§ **Assigned task**: When a line in the entries below contains the word "computer", copy that line.

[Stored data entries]
═══

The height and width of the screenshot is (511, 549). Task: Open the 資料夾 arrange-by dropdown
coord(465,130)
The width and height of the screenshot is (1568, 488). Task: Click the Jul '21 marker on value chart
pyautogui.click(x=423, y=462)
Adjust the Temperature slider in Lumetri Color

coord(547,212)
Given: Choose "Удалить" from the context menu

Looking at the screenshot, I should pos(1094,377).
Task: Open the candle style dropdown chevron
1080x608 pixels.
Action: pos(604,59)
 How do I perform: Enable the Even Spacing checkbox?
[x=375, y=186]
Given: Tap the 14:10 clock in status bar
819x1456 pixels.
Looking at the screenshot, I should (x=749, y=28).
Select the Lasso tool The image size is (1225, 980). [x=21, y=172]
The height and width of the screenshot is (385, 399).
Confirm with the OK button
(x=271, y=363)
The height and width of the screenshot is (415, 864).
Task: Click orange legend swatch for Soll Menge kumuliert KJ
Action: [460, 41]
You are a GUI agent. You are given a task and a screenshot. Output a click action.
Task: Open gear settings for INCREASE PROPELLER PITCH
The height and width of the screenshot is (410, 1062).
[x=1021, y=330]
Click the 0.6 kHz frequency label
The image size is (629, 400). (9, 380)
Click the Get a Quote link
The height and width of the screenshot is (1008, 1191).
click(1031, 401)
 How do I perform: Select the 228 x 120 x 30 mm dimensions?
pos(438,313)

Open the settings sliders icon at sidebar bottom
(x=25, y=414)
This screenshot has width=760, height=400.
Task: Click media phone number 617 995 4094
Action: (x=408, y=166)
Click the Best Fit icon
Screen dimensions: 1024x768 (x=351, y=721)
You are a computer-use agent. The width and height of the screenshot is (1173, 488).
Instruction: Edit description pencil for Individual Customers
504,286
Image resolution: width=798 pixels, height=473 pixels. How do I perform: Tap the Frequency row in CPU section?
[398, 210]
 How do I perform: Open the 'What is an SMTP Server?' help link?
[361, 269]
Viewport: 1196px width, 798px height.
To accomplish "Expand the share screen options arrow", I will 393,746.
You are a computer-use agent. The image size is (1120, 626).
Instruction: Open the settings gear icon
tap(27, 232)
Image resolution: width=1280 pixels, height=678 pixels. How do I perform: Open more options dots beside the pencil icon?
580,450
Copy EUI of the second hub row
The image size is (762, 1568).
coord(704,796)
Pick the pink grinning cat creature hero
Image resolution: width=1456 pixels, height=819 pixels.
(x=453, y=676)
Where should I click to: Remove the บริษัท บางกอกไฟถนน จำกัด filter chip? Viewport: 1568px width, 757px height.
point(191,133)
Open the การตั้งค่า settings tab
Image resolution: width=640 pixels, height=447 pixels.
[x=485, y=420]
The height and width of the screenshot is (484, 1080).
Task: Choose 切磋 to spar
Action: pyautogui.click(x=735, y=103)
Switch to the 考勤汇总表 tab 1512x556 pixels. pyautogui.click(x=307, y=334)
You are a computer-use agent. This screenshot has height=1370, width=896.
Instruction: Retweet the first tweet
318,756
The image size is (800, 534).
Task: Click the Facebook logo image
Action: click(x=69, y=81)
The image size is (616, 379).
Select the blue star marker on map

═══

§ **Answer section**:
You are a computer-use agent. The width and height of the screenshot is (1173, 488).
You are a computer-use agent. The image size is (1120, 626).
You are a computer-use agent. This screenshot has height=1370, width=896.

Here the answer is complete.